··· Data excerpts ···

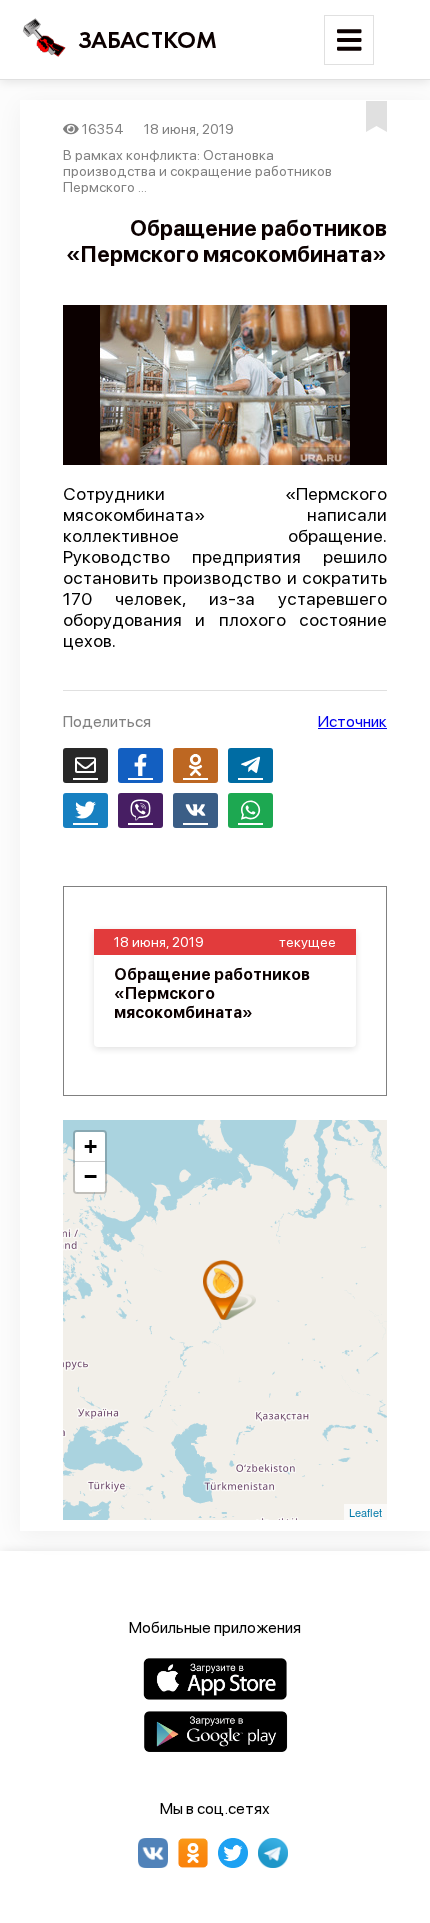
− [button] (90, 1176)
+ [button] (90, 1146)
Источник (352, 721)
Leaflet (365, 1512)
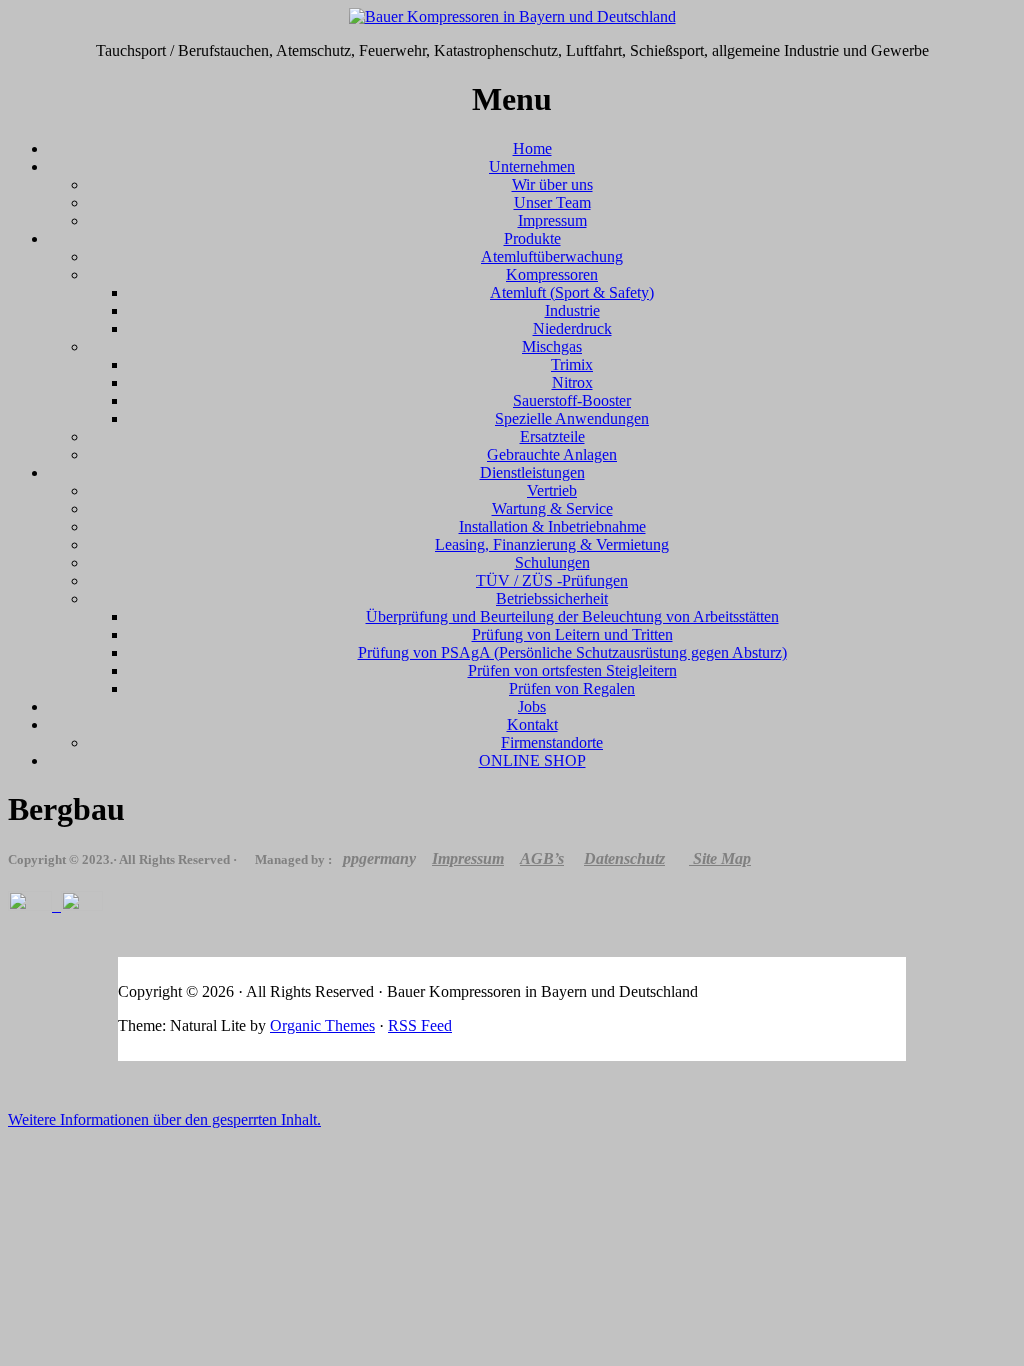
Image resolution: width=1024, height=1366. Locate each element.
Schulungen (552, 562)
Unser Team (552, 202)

···

- What is required
Transcribe word for word the lines from the one holding "Image resolution: width=1024, height=1366." to the last line of the listing above, inclusive.

- Reply
Image resolution: width=1024, height=1366. Locate each element.
Schulungen (552, 562)
Unser Team (552, 202)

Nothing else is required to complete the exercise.